Segundo informações iniciais, o avião, um Sukhoi Superjet 100, teve problemas logo após a decolagem. A aeronave retornou ao aeroporto de origem, mas não conseguiu pousar e se chocou contra o solo. O impacto causou uma grande explosão, que envolveu o avião em chamas. Dos 78 passageiros e cinco tripulantes a bordo, 41 pessoas não sobreviveram.

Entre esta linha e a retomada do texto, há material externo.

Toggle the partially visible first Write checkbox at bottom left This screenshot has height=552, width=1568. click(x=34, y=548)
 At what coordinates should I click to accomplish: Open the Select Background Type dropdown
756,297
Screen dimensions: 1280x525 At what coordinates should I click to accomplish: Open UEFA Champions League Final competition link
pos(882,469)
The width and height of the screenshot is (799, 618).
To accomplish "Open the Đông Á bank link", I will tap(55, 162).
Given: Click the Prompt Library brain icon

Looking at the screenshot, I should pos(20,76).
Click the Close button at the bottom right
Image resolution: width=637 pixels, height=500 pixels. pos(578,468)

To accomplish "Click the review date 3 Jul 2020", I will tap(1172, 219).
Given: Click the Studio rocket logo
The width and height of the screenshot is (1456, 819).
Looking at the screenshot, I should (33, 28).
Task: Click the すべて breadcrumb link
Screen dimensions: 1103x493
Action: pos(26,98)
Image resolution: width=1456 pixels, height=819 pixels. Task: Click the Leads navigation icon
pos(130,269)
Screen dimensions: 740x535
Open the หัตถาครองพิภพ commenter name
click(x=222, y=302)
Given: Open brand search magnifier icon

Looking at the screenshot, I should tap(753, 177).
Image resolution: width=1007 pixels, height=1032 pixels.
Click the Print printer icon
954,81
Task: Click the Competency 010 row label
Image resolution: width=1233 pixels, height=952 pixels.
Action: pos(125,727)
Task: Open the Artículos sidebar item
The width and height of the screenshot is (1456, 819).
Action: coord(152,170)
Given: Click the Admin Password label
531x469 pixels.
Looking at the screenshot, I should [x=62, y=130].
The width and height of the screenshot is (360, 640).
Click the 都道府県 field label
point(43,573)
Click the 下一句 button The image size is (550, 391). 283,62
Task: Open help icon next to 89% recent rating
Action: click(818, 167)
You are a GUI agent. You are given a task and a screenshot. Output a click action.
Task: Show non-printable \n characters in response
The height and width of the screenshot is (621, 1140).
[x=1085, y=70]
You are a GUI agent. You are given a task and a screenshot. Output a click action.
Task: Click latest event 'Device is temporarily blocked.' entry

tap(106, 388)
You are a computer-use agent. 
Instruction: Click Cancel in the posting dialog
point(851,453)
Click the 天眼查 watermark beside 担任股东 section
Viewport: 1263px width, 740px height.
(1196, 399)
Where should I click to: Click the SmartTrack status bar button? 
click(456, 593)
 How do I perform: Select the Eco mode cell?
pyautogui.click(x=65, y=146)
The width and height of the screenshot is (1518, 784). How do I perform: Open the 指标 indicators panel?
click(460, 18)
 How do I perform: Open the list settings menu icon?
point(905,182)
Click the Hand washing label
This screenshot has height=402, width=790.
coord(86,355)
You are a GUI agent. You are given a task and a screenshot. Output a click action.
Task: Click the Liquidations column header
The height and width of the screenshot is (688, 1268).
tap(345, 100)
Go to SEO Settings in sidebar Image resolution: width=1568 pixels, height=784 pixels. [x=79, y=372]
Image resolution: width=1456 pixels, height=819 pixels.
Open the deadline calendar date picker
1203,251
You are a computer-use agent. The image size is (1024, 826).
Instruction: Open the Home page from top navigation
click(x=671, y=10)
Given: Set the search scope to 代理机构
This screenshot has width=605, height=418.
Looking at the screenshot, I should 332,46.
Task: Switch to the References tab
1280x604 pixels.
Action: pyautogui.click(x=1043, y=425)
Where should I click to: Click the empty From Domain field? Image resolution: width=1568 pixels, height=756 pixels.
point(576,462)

As imagens do acidente são chocantes. Uma densa fumaça preta tomou conta da pista do aeroporto, enquanto bombeiros lutavam para controlar as chamas. Passageiros que conseguiram escapar do avião buscavam abrigo ao redor do local do acidente, mas não havia muita informação sobre a situação.

As causas do acidente ainda não foram esclarecidas. As autoridades russas abriram uma investigação para apurar o que levou à queda da aeronave. Algumas testemunhas afirmaram que houve uma explosão no momento do retorno do avião, mas ainda não há confirmação oficial sobre essa informação.

Além da tragédia humana, o acidente gera preocupações sobre a segurança no transporte aéreo. O Sukhoi Superjet 100 é um avião relativamente novo, que começou a ser operado pela Aeroflot em 2011. No entanto, a aeronave já teve problemas de segurança no passado. Em 2012, um avião do mesmo modelo sofreu um acidente durante um voo de demonstração na Indonésia, matando todos a bordo.

A Aeroflot, por sua vez, tem um histórico de segurança questionável. A companhia já protagonizou alguns acidentes graves no passado, como a queda de um avião em 2008, que matou 88 pessoas. Mesmo assim, a empresa tem se esforçado para melhorar a sua imagem nos últimos anos, renovando a frota e adotando medidas de segurança mais rigorosas.

A queda do avião russo é, portanto, um evento trágico e complexo, que levanta muitas questões sobre a segurança no transporte aéreo. Por enquanto, não há respostas definitivas sobre o que causou o acidente, mas espera-se que a investigação em curso seja capaz de apontar falhas e indicar medidas para garantir que tragédias como essa não ocorram novamente.